Outgoing Department of Energy Head
Confident Nevada to Get Nuke Waste

   By Steve Miller
   copyright © 1996, Electric Nevada

The odds heavily favor Nevada's Yucca Mountain being okayed for federal storage of nuclear waste, says outgoing Clinton Administration Secretary of Energy Hazel O'Leary.
Speaking with the Minneapolis Star-Tribune last week, O'Leary estimated Yucca Mountain could be receiving and storing spent nuclear fuel from around the country by 2010.
She put the chances scientists will approve the site as a permanent repository at 85%.
Displaying a mounted rock fragment, the energy secretary said it showed the federal department's progress boring a 5-mile tunnel into Yucca Mountain. The tunnel is to let geologists and other scientists assess whether the site would be a safe place to bury nuclear waste for 10,000 years.
"This piece was given to me on Sept. 25 when we were at mile 4," she told a Minneapolis reporter. "I think they will finish . . . before the spring, maybe by the end of January."
That timetable, said O'Leary, would allow scientists to complete their risk assessment in time for the energy department to still seek, by 1998, a Nuclear Regulatory Commission license to open the Yucca Mountain repository.
Because the Clinton administration is making so much progress toward developing a permanent burial site in



Nevada, said O'Leary, an interim facility would be a mistake.
"Let us not go spending all this bloody money and build an interim facility," said O'Leary.
Before taking the cabinet job in 1993, O'Leary was an executive with Northern States Power Co. (NSP), Minnesota's largest provider of electricity. Her interview with the Star-Tribune was given before Christmas.
Under the Nuclear Waste Policy Act, passed by Congress in 1982, the federal government is required to begin accepting title to nuclear industry waste by Jan. 31, 1998, according to Bob Loux, director of the Nevada Agency for Nuclear Projects, the state office responsible for overseeing the federal high-level nuclear waste program.
However, the U.S. Energy Department acknowledged earlier this month it will not be able to take physical possession of the waste material by that deadline. In a brief letter to nuclear utilities, it requested their views as to "how the delay can best be accommodated."
O'Leary's opposition to building an interim nuclear storage site is new. Previously in favor of the idea, she now believes, she said, that


 
building an interim site would be politically and economically unwise.
That economic reference, says Nevada's Loux, cloaks a real dilemma faced by the nuclear industry: if it pursues construction of an interim facility, there probably won't be enough federal funds to bring a permanent repository on-line.
"Even though ... rate payers... have been contributing into a fund that the federal government manages that pays for all of this," he told Electric Nevada, "it's clear that with the budget caps that Congress and the administration are imposing on each other, to try and balance the budget in 2002," no more than about $400 million would be available annually.
That sum is far below what is needed to do the three things the nuclear industry is asking, said Loux.
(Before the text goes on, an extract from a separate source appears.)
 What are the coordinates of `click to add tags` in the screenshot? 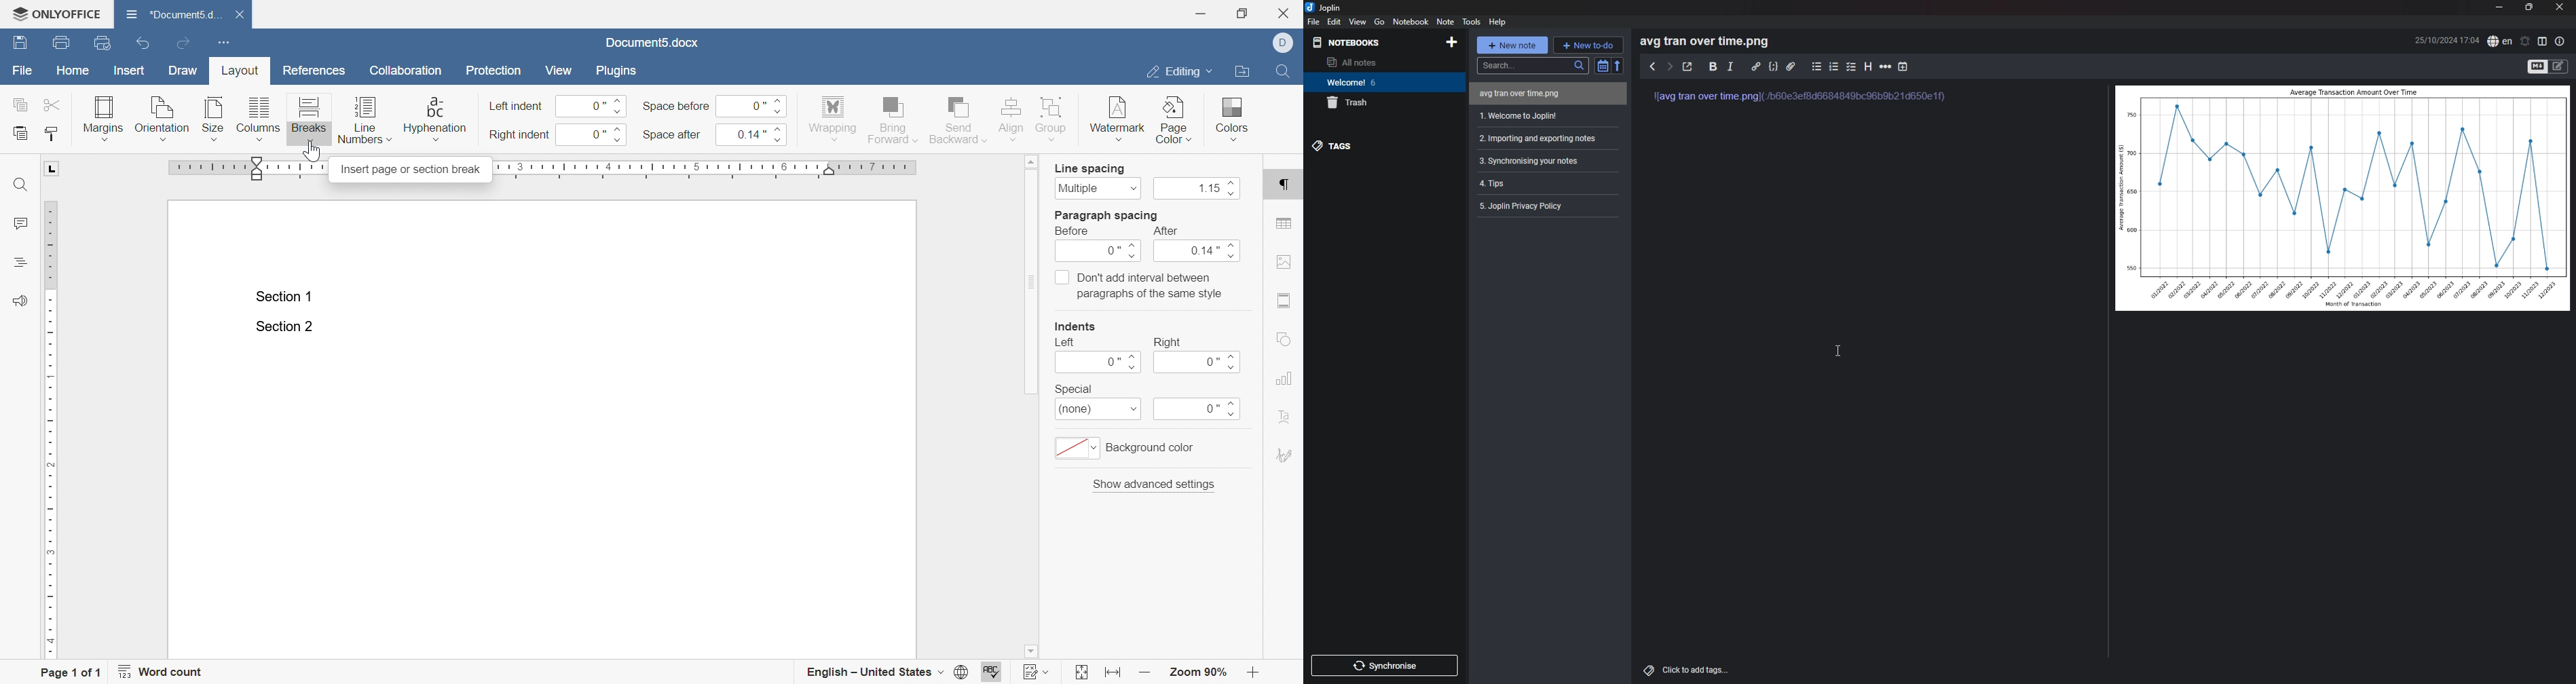 It's located at (1686, 669).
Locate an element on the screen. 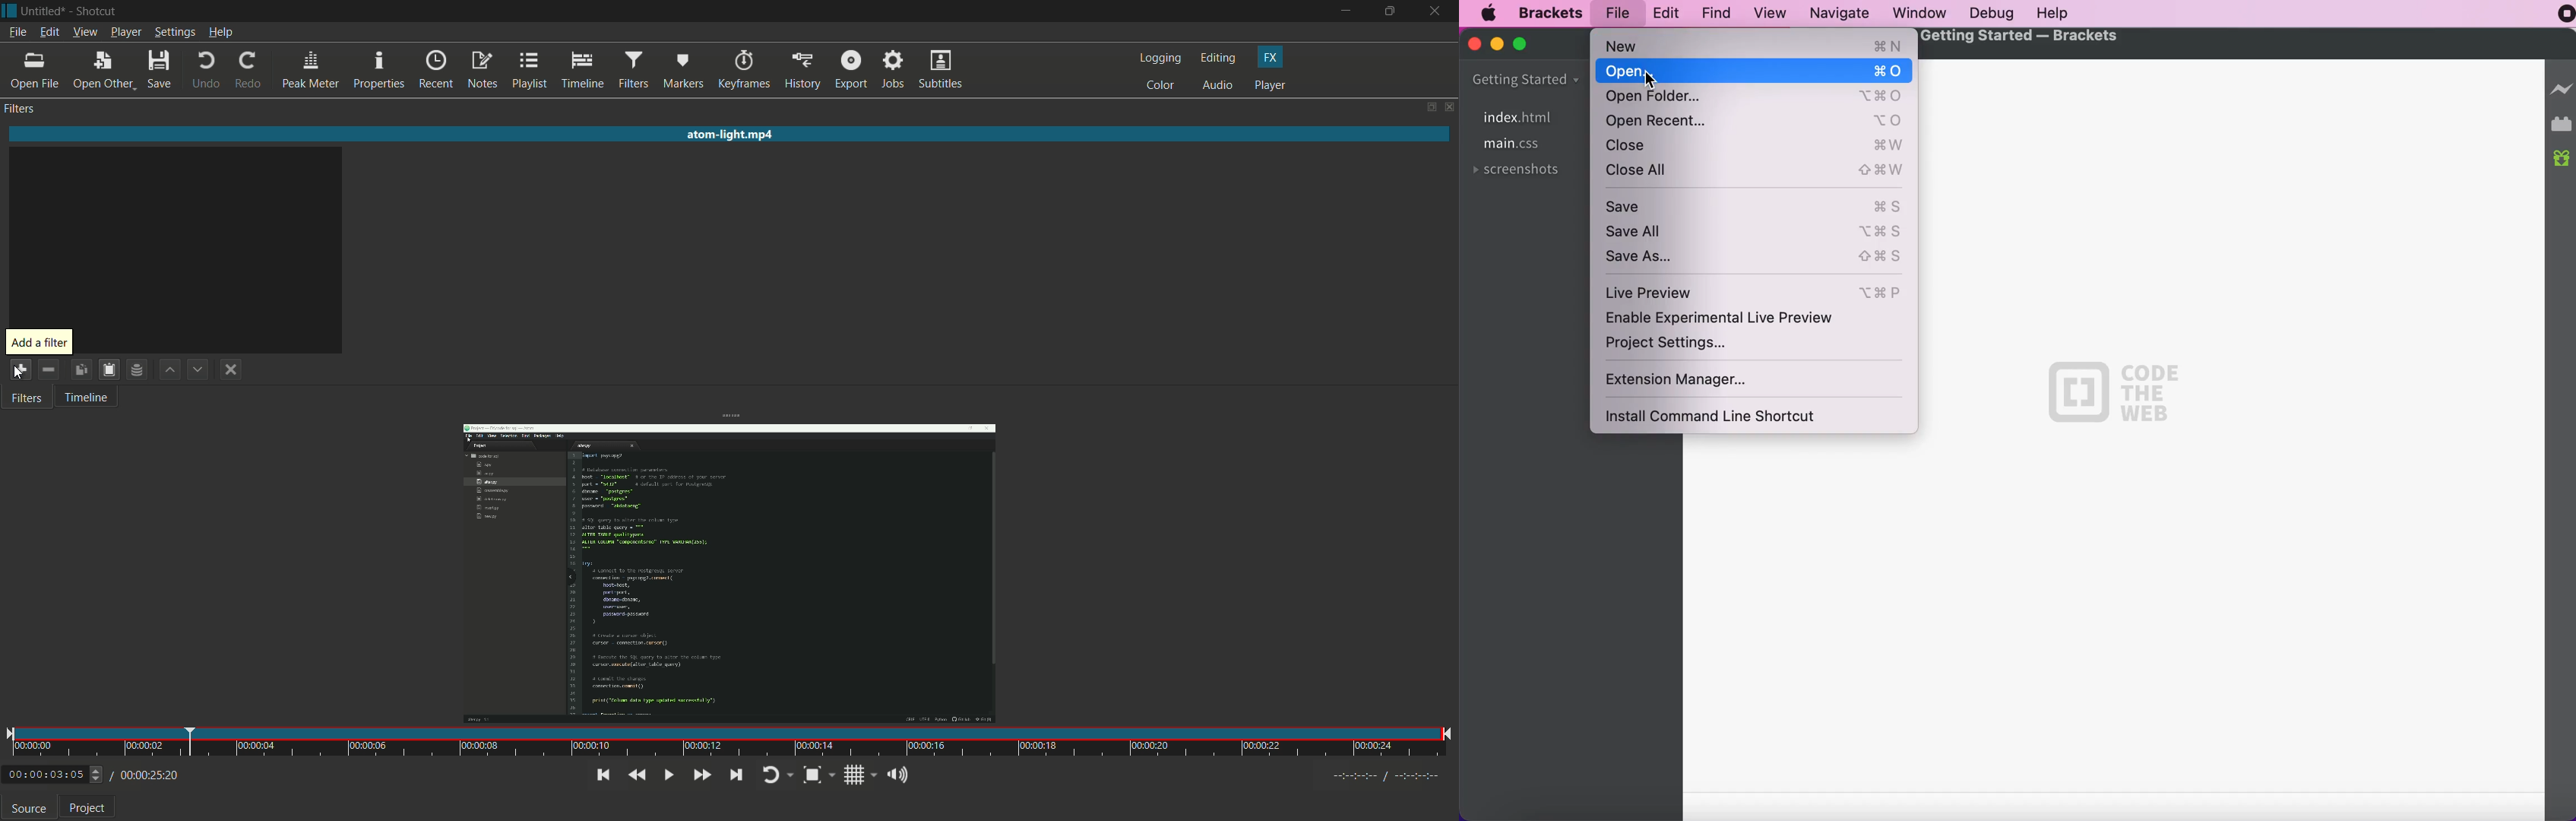 This screenshot has width=2576, height=840. audio is located at coordinates (1217, 86).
Not only do the utilities want siting and construction of an interim storage facility, plus continued study and work on a permanent repository, but industry legal action could make the government soon start paying out some of the money for "at-reactor" on-site storage -- back to the utilities themselves.
"In some sense, the utilities' argument that the DOE take title and take it now, hurts them in the long run," said Loux, "in that there




are some estimates the DOE could have to shell out as much as $300 million a year for at-reactor storage costs, leaving only a $100 million left for a repository and/or interim storage program -- if in fact the Congress orders one.
"So I think what she's telling them is, 'If you're continuing to push for interim storage, you're really hurting this program in the long run, in that there's not enough federal monies available under the budget to do it all.'"
Loux disputed O'Leary's estimate that Yucca Mountain could be receiving and storing spent nuclear fuel by 2010.
"I think most observers ...would disagree with her about the percent likelihood that Yucca Mountain will work out. But moreover, most people would agree that the time scale is more like 2020 to 2025, under ideal circumstances -- simply because no dates in the Nuclear Waste Policy program have been met to date, and most of them have been deferred for decades. The GAO [Government Accounting Office] predicts somewhere like 2020 under optimistic circumstances."
Even should the Department of Energy meet its best estimates, said Loux, the first year that the Yucca Mountain site could even be declared suitable for development


 
as a repository is 2000, at which point the state of Nevada then has an opportunity to veto the site.
"And then the two houses of Congress can override that veto," he said "At that point in time, of course, the State of Nevada will take the opportunity to engage in numerous legal challenges." [
For Nevada's legal strategy, click here ].




The Star-Tribune story, in closing, noted that "Political and scientific hurdles have slowed the department's search for a disposal site for years.
"Almost every congressional member wants to ensure that it is not located in his or her home state."